# Introduction
In this notebook, we will demonstrate the process of collecting, preparing, and training a model using the Bplusplus library.

The steps include:
1. Installing the required packages.
2. Importing the necessary modules.
3. Setting up the directories for data storage.
4. Collecting insect images from the Global Biodiversity Information Facility (GBIF).
5. Preparing the collected images for training.
6. Training a YOLO model on the prepared dataset.
7. Validating the trained model.




## Make virtual environment (recommended)
It is recommended to create a virtual environment to manage dependencies and avoid conflicts.
 
To create a virtual environment, open your terminal and run the following commands:
 
```bash
python3 -m venv bplusplus_env
source bplusplus_env/bin/activate
```

This will create and activate a virtual environment named `bplusplus_env`.

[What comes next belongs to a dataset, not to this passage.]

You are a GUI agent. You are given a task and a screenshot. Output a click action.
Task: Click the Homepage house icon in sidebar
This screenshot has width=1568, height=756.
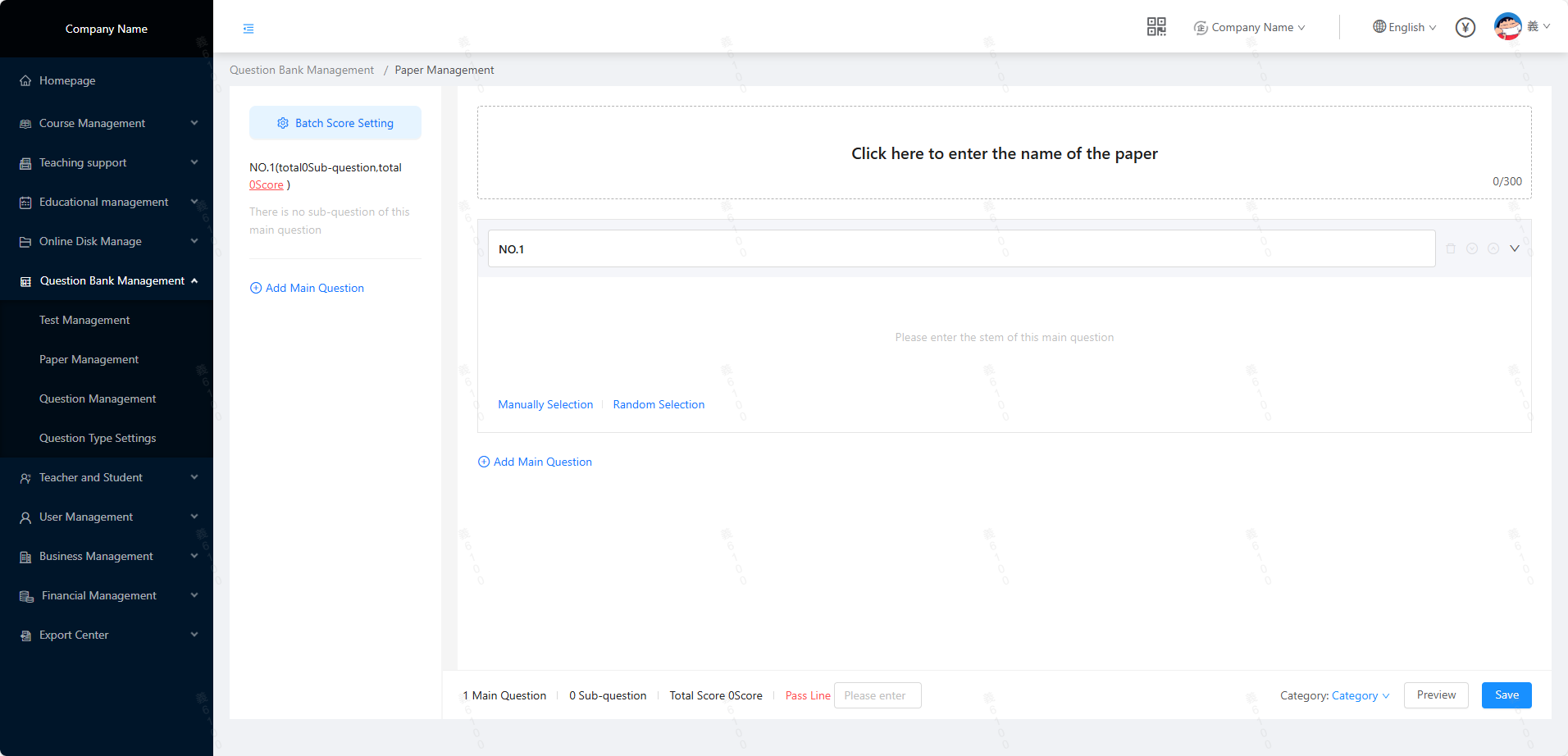[25, 81]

## Install required packages

In [None]:
!pip install git+https://github.com/Tvenver/Bplusplus.git@collect-prepare-train #change to bplusplus when merged

## Import required packages

In [None]:
import bplusplus
import prettytable
from typing import Any
from pathlib import Path

## Set directories

In [None]:
MAIN_DIR = Path("/path/to/main_dir")

GBIF_DATA_DIR = MAIN_DIR / "GBIF_data"
PREPARED_DATA_DIR = MAIN_DIR / "prepared_data"
TRAINED_MODEL_DIR = MAIN_DIR / "trained_model"

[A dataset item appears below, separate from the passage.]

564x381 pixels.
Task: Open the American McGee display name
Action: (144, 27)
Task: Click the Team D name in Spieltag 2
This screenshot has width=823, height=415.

## Collect insect images from GBIF

In [None]:
names = [
    "Nabis rugosus",
    "Forficula auricularia",
    "Calosoma inquisitor"
]

search: dict[str, Any] = {
    "scientificName": names
}

bplusplus.collect(
    group_by_key=bplusplus.Group.scientificName,
    search_parameters=search, 
    images_per_group=50,
    output_directory=GBIF_DATA_DIR
)


## Prepare the dataset for training (yolov8)

In [None]:
bplusplus.prepare(
    input_directory=GBIF_DATA_DIR,
    output_directory=PREPARED_DATA_DIR,
    with_background=True # Set to False if you don't want to include/download background images
)

## Train the model

In [None]:
model = bplusplus.train(
    input_yaml=str(PREPARED_DATA_DIR / "dataset.yaml"),
    output_directory=TRAINED_MODEL_DIR
    #Optional inputs:
    #output_directory: str = ./  # Directory to save the trained model
    # epochs: int = 30  # Number of epochs to train the model
    # imgsz: int = 640  # Image size for training
    # batch: int = 16  # Batch size for training
)

## Validate the model

In [None]:
metrics = bplusplus.validate(model, str(PREPARED_DATA_DIR / "dataset.yaml"))
print(metrics)